セールスファネルとは、マーケティングを勉強されたことのある方であれば、おそらく聞いたことのある言葉ではないでしょうか。
念のため、馴染みがない方のためにご説明しておきます。
セールスファネルとは、あなたのビジネスのことをまったく知らない人(潜在顧客やサスペクトなどと呼ぶ)を成約へと導いていくためのステップのことを指しています。
潜在顧客が顧客へと絞り込まれていく様子を漏斗にたとえて、ファネル(漏斗)と呼ばれています。
これから詳しくご紹介していきますが、セールスファネルをうまく作り込むことによって、効果的に販売につなげることができます。
セールスファネルの基本形
一口にセールスファネルと言っても、説明する人によって様々な理論があります。
たとえば、セールスファネルを10段階くらいにまで分ける人もいれば、もっとシンプルに分ける人もいます。
詳細にセールスファネルを分けた解説
出典:The Sales Funnel Tool and Tips
本記事では、初心者の方にも理解しやすいように、セールスファネルを3つに分けて解説していきます。
基本的に、以下の3つに分けて考えると、どのようなケースにも応用できます。
トップ・オブ・ファネル
トップ・オブ・ファネルは、セールスファネルの入り口です。
この状態では、相手はあなたのビジネスや商品についてはほとんど知らず、ニーズも感じていません。
英語では、この状態の人をサスペクト(潜在顧客)などと呼んでおり、まだ見込み顧客にもなっていない段階の人たちを指します。
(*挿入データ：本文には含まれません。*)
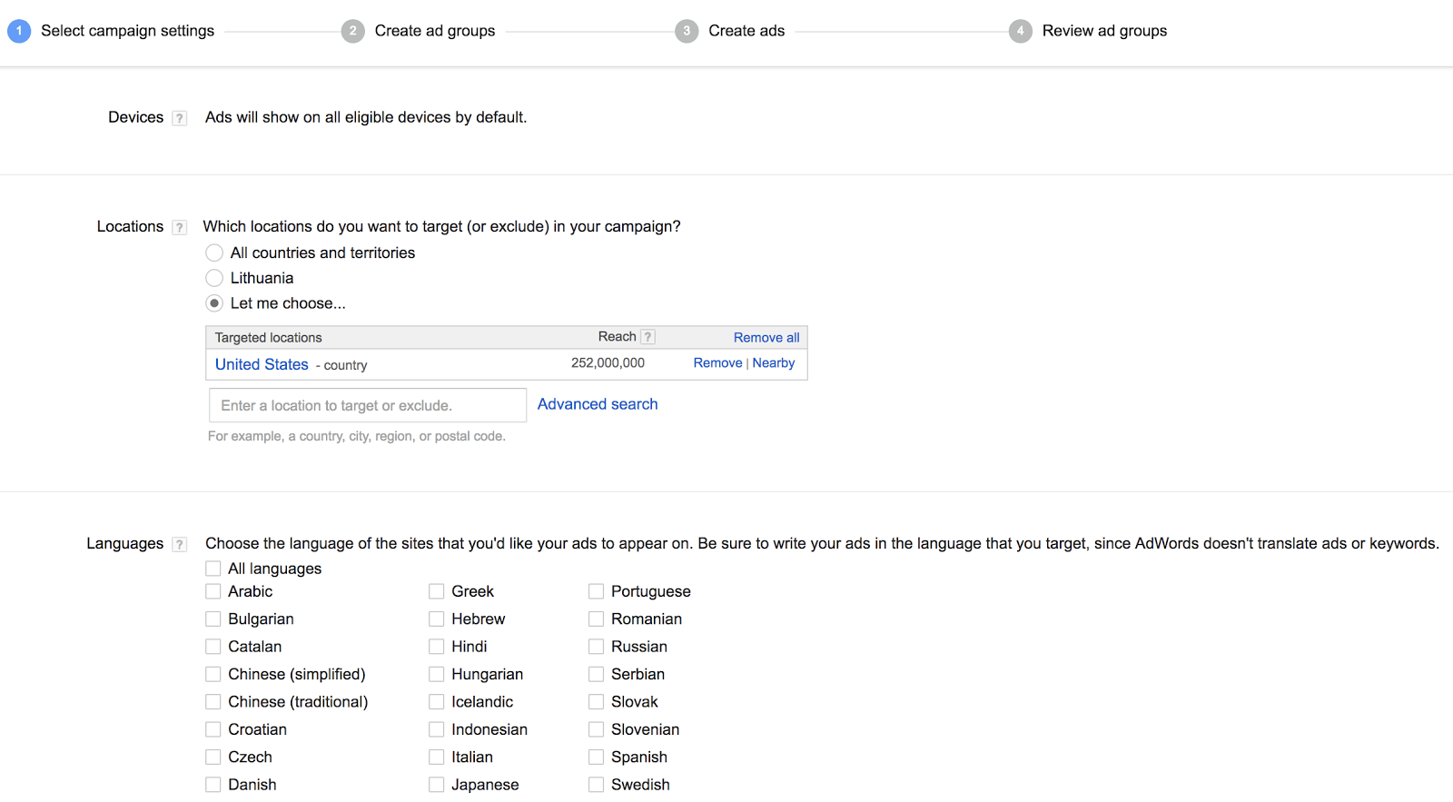
Task: Tick the Chinese (simplified) checkbox
Action: click(x=213, y=674)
あなたのサイトに初めてやってきた人は、このサスペクト状態にあります。
では、サスペクト状態の人を次の段階にもっていくためにはどうすればよいのでしょうか。
ここで一般に使われるのが、PDFレポートや無料お試しなどの、無料オファーです。
ミドル・オブ・ファネル
無料オファーに興味を持ってくれた人は、次の段階であるミドル・オブ・ファネルに入っていきます。
この段階では、サスペクトから見込み顧客へと変えていくことが必要です。
そのために一般的に利用されるのが、ステップメールです。
ステップメールをうまく設定することによって、ニーズを喚起し、商品への興味を高めてもらうことができます。
ボトム・オブ・ファネル
ボトム・オブ・ファネルは、見込み顧客を顧客へと変えていく段階です。
この段階では、興味を持ってくれた人に、いかにスムーズに商品を提案するかがポイントになります。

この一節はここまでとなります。